PROBLEM TO SOLVE –
Transcribe the whole listing precisely, leaving nothing out.

■ ■ ■ ■ ■

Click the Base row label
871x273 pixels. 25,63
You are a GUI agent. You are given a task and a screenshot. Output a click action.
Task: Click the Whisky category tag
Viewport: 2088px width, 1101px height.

■ ■ ■ ■ ■

ANSWER FOR THE TASK –
Click the Base row label
871x273 pixels. 25,63
You are a GUI agent. You are given a task and a screenshot. Output a click action.
Task: Click the Whisky category tag
Viewport: 2088px width, 1101px height.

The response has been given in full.